DRAGEN v3.6: up to 40% faster

Author:

Heidi Norton

DRAGEN v3.6 webinar: Principal Software Engineer Shyamal Mehtalia shares a robust overview of new features, speed and accuracy gains

We often talk about DRAGEN as a combination of hardware and software that work together to help our customers get the most out of their data and computational resources. DRAGEN utilizes all of the resources available to it, including CPUs, memory, and Non-Volatile Memory Express (NVMe) SSD storage, but the lion’s share of the speed comes from offloading computationally expensive portions of analysis pipelines to the FPGA card.

Doing so is not straight forward, however, as “programming” an FPGA is actually done by designing custom low-level hardware circuits that must work in coordination with the main system components. Hardware design at this level requires expert knowledge not widely distributed among the developer community. Even when you are able to implement something within a FPGA, the implementation may not be efficient enough to overcome the overhead from moving data to and from the FPGA card memory.

With that background, we are excited to announce that the DRAGEN team has implemented deBruijn graph constructions to the FGPA. This means that for our cloud and DRAGEN V3 Servers, the germline and somatic small variant calling pipelines are up to 40% faster!

Significant improvements in run times compared to v3.5 achieved through the addition of hardware accelerated graph building. Whole genome sequencing at 38x coverage (123 Gb) with VCF and BAM generation.

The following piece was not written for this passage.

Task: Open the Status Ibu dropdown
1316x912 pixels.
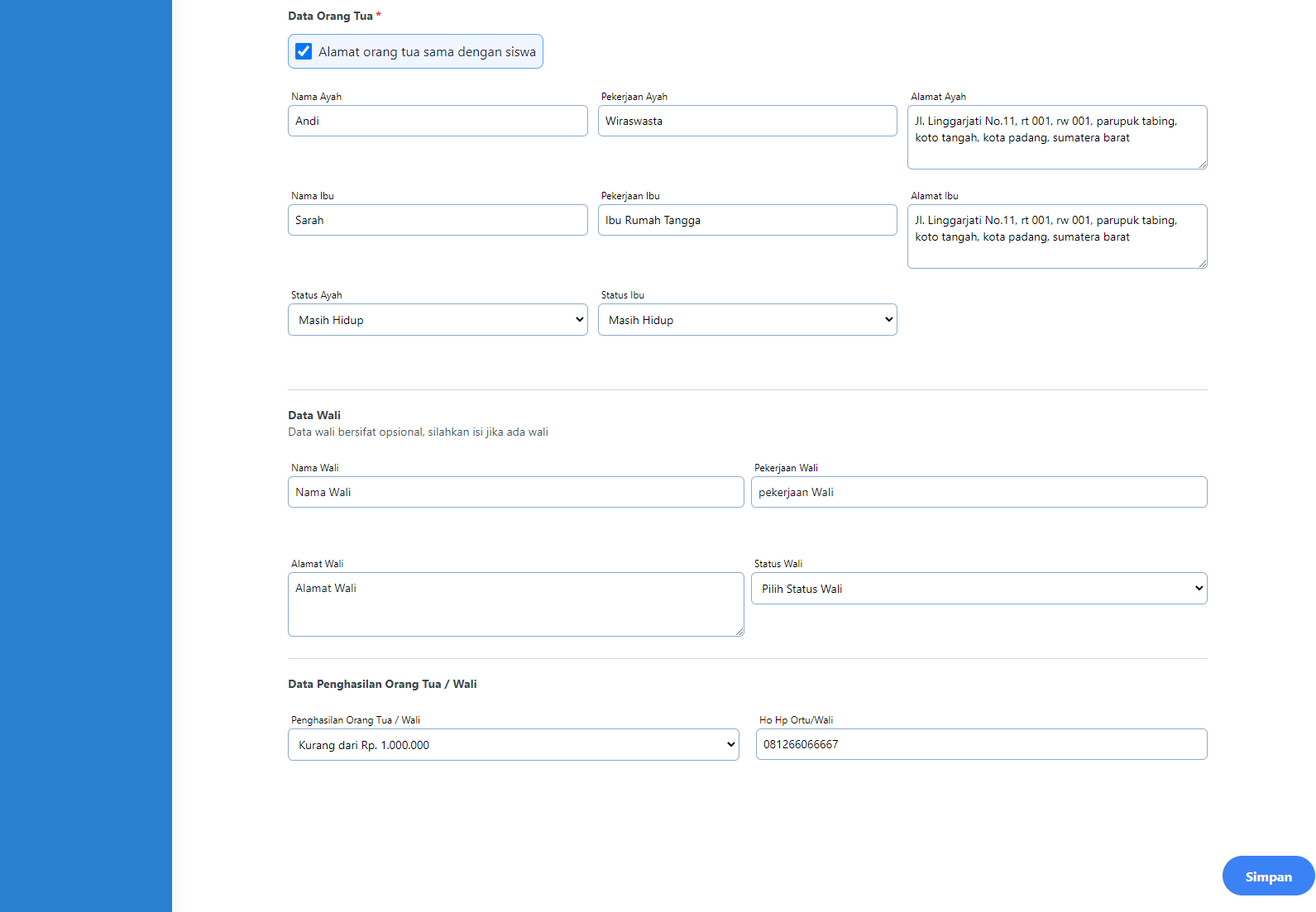Action: (x=747, y=320)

As you can see from above, the runtimes are greatly reduced, with the largest gains occurring on the Amazon Web Services (AWS) F1 instances, which underpin our BaseSpace DRAGEN applications. These faster runtimes on BaseSpace will result in lower price per analysis. There is good news for DRAGEN Server V3 customers as well, as they will be able to analyze more data with their existing hardware.

Another significant update to DRAGEN v3.6 is the addition of FastQC-like metrics to the pipeline output. The FastQC metrics are calculated on-the-fly as reads are mapped to a reference within the FPGA. This means that FastQC metrics are now a core part of DRAGEN and users can get this output ~7x faster than using the open source CPU-only version of FastQC. You can visualize the output DRAGEN FastQC statistics using MultiQC, which will become integrated with most DRAGEN BaseSpace Sequence Hub Apps moving forward.

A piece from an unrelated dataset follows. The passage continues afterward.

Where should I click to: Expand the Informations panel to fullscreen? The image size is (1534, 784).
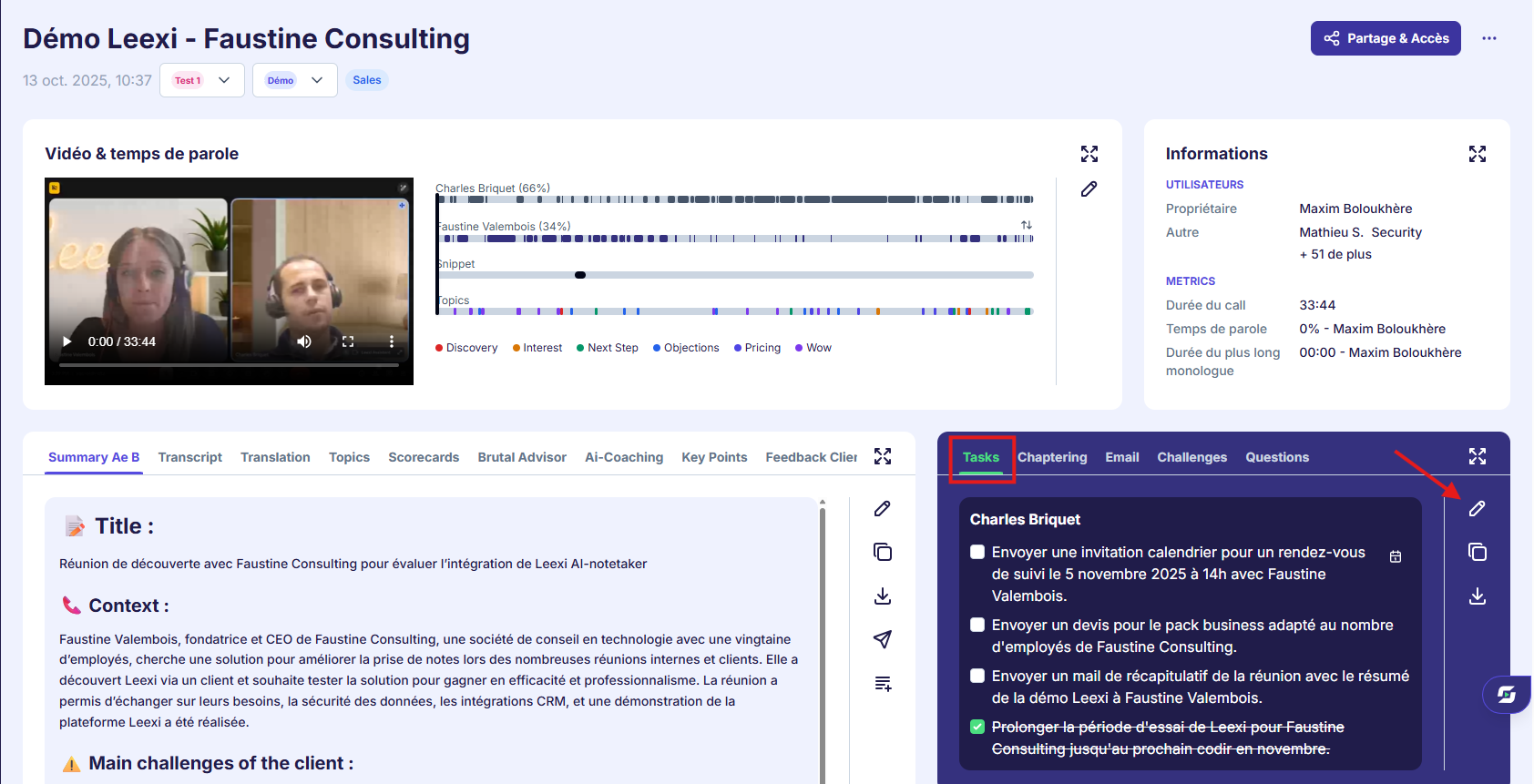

Other DRAGEN additions and improvements for v3.6 include:

Poly-G trimming is now implemented in the FPGA, allowing for real-time soft-trimming of reads before they are aligned to a reference by the DRAGEN mapper. Poly-G artifacts appear on 2-channel sequencers when the “dark” base G is called after synthesis has terminated. In the new trimmer, the G’s from the incoming read are not stripped and are still in the output, leading to improved mapping accuracy without any loss of original information. There is an option for hard-trimming, which does permanently trim the poly-G from the incoming read. In both cases, statistics are output from the trimmer of the poly-G. Note that this feature is also only available for customers with DRAGEN V3 servers or on the cloud.
The PopGen cohort analysis tools see several improvements, including 3X faster runtime for the JointGenotyper, and adding the capability of the GvcfGenotyper to import both GATK gVCFs and multi-sample pedigree gVCFs.
Improving the somatic CNV caller for better handling of noisy-depth segments, such as those that appear in FFPE samples. We also improved the exome CNV caller to handle errors from panel of normal samples.
Small variant calling improvements include gains in indel precision without sacrificing sensitivity, as well as the ability to designate specific genomic loci as somatic “hotspots” where the risk for genetic mutations is significantly elevated, thus increasing sensitivity in those regions.
The methylation pipeline now supports TAPS (TET-assisted pyridine borane sequencing), which is a new assay that directly converts methylated C to T, enabling lower input DNA and better preserving genomic complexity compared to traditional methods.

And much more! As always you can get more details in the DRAGEN Release Notes page on our support site here.

DRAGEN v3.6 Hardware Support

Moving computational operations from the CPU to the FPGA does not come for free. Namely with each additional function, the FPGA has to have the physical resources to support the data structures and computational circuits to support the function. Unfortunately, older DRAGEN servers do not have the necessary FPGA hardware that made offloading of the deBruijn graph possible. Only DRAGEN servers with a Xilinx U200 FPGA can support the graph offload for faster runtime, as well as the FastQC and Poly-G trimming. Customers with older hardware will still benefit from our additional features and improved accuracy coming in DRAGEN v3.6 software.